Slide the washing machine away from the wall so you can check the plumbing connections behind the unit. There are four water supply connections in total. Inspect the couplers that secure the cold water and hot water hoses to the water shut-off valves mounted to the wall and to the ports mounted on the back of the washing machine. If you see any leaking water, tighten the couplers with pliers until the leaks stop. If the leaks do not stop, turn off the water supply valve, remove the coupler and replace the gasket. Reattach the gasket and restore the water supply.
Inspect the water supply hoses for leaks in the lining. Although rare, if you locate a leak in the hose, turn off the water supply for that hose, loosen the couplers with pliers and replace the hose with a new one.

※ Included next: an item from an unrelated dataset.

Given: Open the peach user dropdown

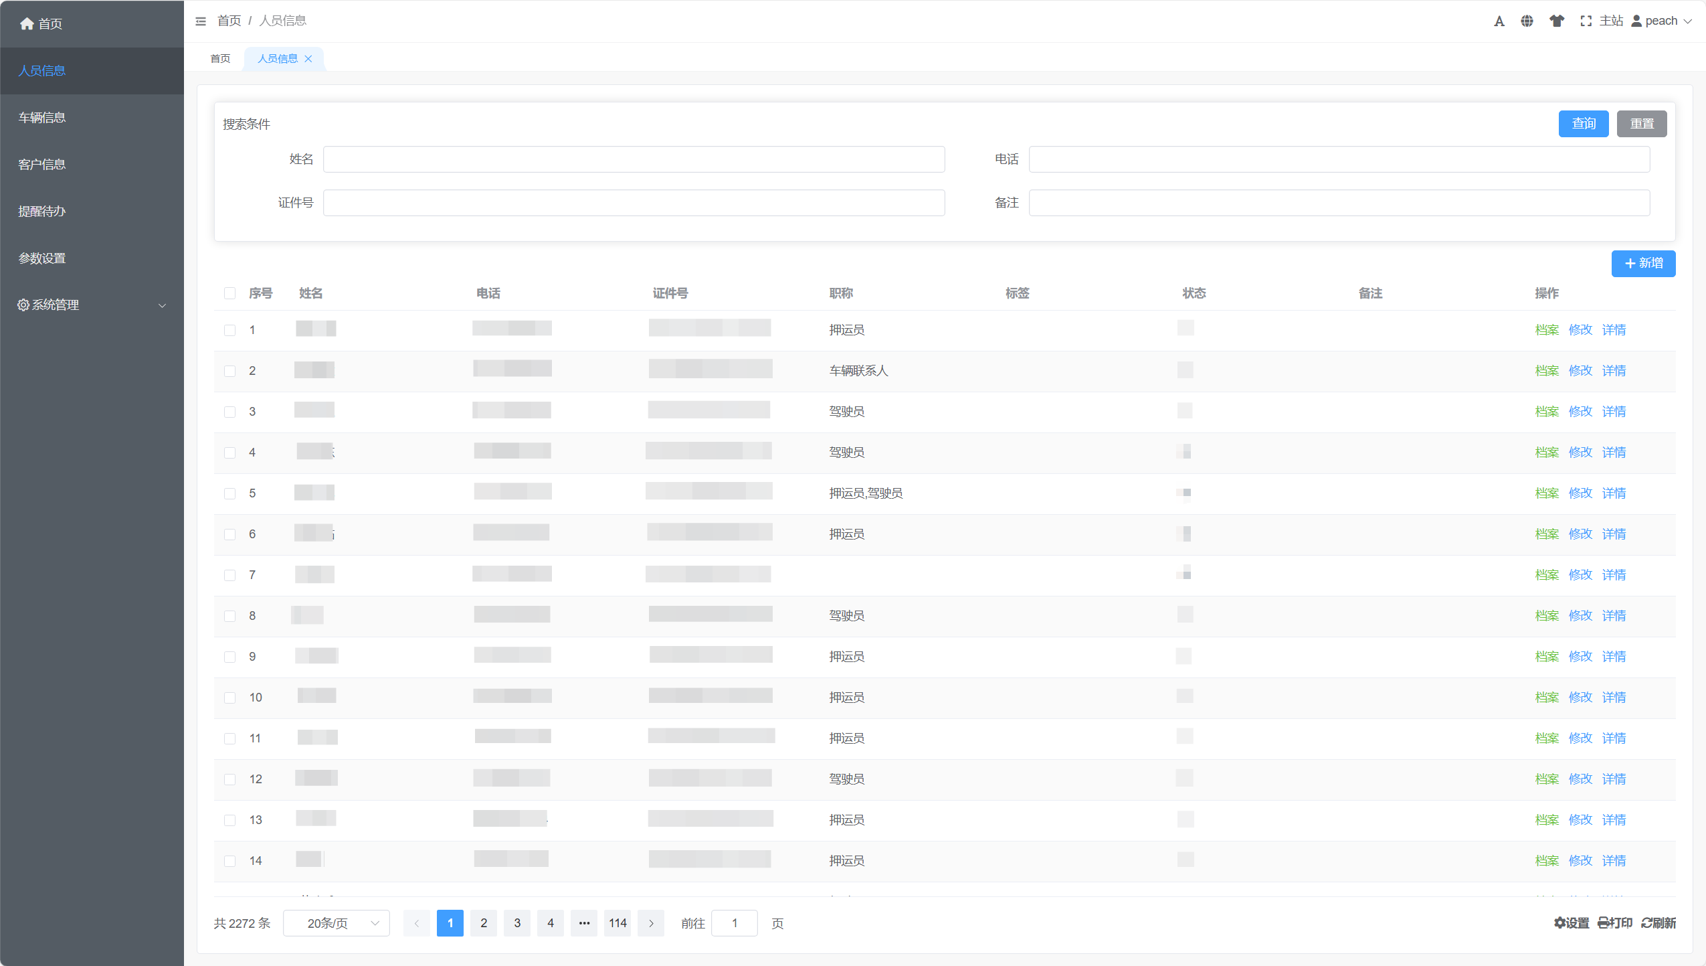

Locate the drain hose and the standpipe behind the washer. Turn the washer on and run a short cycle. As the water exists the washing machine, check the drain hose that goes into the standpipe. If the water backs out of the standpipe, pull the drain hose out of the standpipe and snake the standpipe with a drain snake. Place the drain hose into the standpipe and repeat the process.
Inspect the coupler that holds the drain hose onto the pump at the bottom of the washing machine and inspect the drain hose for holes while running a cycle. If the hose leaks at the coupler, remove the hose with pliers and replace the gasket. If the pipe has a hole in it, remove the hose and replace it with a new hose.
Inspect the pump for leaks while running a cycle. At times, the diaphragm inside the pump leaks and purges water from the housing. Replacing the pump is a task better left up to a repair technician if you are not comfortable disassembling a washing machine.
Inspect the seal on the door while running a cycle. If water leaks out around the seal you must replace the seal. Again, if you are not comfortable taking a washing machine apart, consult a Sears technician.